TASK TO COMPLETE:
Please put the lines from the start of the entries through the line containing "will [x=562, y=306]." into a numbered list, leaving out blank lines.

◇ ◇ ◇ ◇

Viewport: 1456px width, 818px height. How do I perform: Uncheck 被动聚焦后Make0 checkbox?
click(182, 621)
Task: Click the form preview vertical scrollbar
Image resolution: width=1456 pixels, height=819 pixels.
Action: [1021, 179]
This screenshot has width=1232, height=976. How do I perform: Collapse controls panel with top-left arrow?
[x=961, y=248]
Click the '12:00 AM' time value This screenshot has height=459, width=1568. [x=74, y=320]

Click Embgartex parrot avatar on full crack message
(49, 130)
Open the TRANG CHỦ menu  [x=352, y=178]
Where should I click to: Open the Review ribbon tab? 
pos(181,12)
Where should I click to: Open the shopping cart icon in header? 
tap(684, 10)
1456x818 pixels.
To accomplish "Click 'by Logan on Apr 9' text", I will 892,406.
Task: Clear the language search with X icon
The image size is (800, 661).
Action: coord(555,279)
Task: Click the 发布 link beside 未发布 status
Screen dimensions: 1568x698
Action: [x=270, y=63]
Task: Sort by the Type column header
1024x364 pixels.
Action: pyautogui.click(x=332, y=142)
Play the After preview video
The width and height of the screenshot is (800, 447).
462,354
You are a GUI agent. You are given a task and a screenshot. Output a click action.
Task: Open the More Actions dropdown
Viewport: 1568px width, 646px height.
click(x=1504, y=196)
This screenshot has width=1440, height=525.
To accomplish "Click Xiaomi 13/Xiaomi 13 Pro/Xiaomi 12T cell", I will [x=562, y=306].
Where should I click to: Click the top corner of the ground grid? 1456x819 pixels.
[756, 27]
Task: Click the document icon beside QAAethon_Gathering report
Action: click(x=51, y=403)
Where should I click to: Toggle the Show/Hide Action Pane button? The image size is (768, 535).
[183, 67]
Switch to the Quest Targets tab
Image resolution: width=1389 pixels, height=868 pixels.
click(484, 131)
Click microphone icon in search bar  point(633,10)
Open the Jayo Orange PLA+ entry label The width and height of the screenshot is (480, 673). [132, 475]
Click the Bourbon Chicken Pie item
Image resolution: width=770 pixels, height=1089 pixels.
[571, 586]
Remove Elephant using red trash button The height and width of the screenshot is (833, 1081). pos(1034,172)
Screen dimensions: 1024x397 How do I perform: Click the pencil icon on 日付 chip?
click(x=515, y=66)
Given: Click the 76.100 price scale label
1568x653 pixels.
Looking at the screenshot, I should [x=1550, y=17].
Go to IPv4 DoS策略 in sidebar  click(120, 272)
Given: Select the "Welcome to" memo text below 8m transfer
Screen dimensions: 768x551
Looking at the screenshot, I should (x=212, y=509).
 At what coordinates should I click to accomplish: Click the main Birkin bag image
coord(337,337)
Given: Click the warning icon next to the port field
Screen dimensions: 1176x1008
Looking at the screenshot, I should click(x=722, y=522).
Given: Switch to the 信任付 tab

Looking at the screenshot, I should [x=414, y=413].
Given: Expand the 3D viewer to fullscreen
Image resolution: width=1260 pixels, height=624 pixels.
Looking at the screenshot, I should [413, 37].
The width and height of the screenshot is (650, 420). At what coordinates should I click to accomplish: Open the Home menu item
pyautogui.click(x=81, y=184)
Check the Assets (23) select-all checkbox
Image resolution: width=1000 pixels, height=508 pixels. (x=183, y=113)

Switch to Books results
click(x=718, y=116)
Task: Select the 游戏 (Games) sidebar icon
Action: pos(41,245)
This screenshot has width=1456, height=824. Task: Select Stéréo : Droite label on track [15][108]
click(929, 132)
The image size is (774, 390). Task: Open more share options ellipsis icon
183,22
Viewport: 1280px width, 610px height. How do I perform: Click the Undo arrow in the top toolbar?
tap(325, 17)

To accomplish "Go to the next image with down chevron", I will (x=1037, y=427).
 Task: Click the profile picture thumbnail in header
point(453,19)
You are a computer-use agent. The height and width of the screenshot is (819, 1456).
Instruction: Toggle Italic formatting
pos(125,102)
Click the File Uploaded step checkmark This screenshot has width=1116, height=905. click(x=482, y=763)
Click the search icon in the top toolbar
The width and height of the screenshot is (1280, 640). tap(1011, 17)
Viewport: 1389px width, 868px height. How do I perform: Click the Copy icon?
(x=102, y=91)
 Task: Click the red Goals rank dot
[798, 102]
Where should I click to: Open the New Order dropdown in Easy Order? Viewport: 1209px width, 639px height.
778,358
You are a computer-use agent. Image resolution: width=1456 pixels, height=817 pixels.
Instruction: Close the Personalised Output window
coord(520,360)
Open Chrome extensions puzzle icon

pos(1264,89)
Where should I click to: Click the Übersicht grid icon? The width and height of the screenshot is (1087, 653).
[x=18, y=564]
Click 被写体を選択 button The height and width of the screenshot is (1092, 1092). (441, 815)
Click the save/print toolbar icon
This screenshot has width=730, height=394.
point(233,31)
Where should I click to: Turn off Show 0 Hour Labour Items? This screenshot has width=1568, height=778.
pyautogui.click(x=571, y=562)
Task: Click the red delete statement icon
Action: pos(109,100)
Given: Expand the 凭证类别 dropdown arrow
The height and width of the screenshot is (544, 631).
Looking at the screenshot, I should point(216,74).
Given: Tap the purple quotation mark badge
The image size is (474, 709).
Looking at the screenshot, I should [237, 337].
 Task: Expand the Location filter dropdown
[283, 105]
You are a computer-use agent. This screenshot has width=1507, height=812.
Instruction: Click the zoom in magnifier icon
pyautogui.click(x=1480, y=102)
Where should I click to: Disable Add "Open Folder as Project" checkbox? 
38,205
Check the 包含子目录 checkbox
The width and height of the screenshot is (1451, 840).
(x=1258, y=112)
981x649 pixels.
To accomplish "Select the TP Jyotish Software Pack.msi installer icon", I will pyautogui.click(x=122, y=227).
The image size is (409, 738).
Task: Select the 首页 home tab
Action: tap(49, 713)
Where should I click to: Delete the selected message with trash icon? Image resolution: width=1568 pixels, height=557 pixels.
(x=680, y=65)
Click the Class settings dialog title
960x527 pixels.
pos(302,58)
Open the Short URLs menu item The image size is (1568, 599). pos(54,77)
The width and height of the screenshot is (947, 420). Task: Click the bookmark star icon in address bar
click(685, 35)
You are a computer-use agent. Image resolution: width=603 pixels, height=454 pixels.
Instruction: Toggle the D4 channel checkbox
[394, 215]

◇ ◇ ◇ ◇

SOLUTION TO THIS PROBLEM:
1. Viewport: 1456px width, 818px height. How do I perform: Uncheck 被动聚焦后Make0 checkbox?
2. click(182, 621)
3. Task: Click the form preview vertical scrollbar
4. Image resolution: width=1456 pixels, height=819 pixels.
5. Action: [1021, 179]
6. This screenshot has width=1232, height=976. How do I perform: Collapse controls panel with top-left arrow?
7. [x=961, y=248]
8. Click the '12:00 AM' time value This screenshot has height=459, width=1568. [x=74, y=320]
9. Click Embgartex parrot avatar on full crack message
10. (49, 130)
11. Open the TRANG CHỦ menu  [x=352, y=178]
12. Where should I click to: Open the Review ribbon tab? 
13. pos(181,12)
14. Where should I click to: Open the shopping cart icon in header? 
15. tap(684, 10)
16. 1456x818 pixels.
17. To accomplish "Click 'by Logan on Apr 9' text", I will 892,406.
18. Task: Clear the language search with X icon
19. The image size is (800, 661).
20. Action: coord(555,279)
21. Task: Click the 发布 link beside 未发布 status
22. Screen dimensions: 1568x698
23. Action: [x=270, y=63]
24. Task: Sort by the Type column header
25. 1024x364 pixels.
26. Action: pyautogui.click(x=332, y=142)
27. Play the After preview video
28. The width and height of the screenshot is (800, 447).
29. 462,354
30. You are a GUI agent. You are given a task and a screenshot. Output a click action.
31. Task: Open the More Actions dropdown
32. Viewport: 1568px width, 646px height.
33. click(x=1504, y=196)
34. This screenshot has width=1440, height=525.
35. To accomplish "Click Xiaomi 13/Xiaomi 13 Pro/Xiaomi 12T cell", I will [x=562, y=306].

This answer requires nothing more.